▸ **PROVIDED RECORDS**
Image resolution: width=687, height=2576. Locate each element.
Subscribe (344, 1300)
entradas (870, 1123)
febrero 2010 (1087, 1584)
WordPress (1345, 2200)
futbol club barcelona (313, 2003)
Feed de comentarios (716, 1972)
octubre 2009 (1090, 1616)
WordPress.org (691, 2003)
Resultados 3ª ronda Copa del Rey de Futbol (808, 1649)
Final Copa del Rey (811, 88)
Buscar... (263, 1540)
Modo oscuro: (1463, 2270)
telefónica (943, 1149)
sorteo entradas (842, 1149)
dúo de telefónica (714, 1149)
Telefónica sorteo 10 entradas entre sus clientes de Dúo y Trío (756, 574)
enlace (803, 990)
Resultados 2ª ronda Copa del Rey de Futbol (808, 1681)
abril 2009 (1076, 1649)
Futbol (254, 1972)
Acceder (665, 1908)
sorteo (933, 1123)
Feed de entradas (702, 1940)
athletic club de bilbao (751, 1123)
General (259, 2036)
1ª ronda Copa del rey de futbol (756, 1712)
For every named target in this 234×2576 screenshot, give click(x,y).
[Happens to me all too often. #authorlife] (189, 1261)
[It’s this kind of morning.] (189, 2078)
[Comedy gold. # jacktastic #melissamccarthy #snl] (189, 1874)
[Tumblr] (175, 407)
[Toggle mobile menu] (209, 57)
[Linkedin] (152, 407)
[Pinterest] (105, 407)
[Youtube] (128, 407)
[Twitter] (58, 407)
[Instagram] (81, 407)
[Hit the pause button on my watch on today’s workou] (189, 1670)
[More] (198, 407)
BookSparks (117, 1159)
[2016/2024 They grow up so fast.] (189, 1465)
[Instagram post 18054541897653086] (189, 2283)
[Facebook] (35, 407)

▸ **YOUR GOAL**
Please copy each line of the entries in which the word "Copa" shows up.

▸ **RESPONSE**
Resultados 3ª ronda Copa del Rey de Futbol (808, 1649)
Final Copa del Rey (811, 88)
Resultados 2ª ronda Copa del Rey de Futbol (808, 1681)
1ª ronda Copa del rey de futbol (756, 1712)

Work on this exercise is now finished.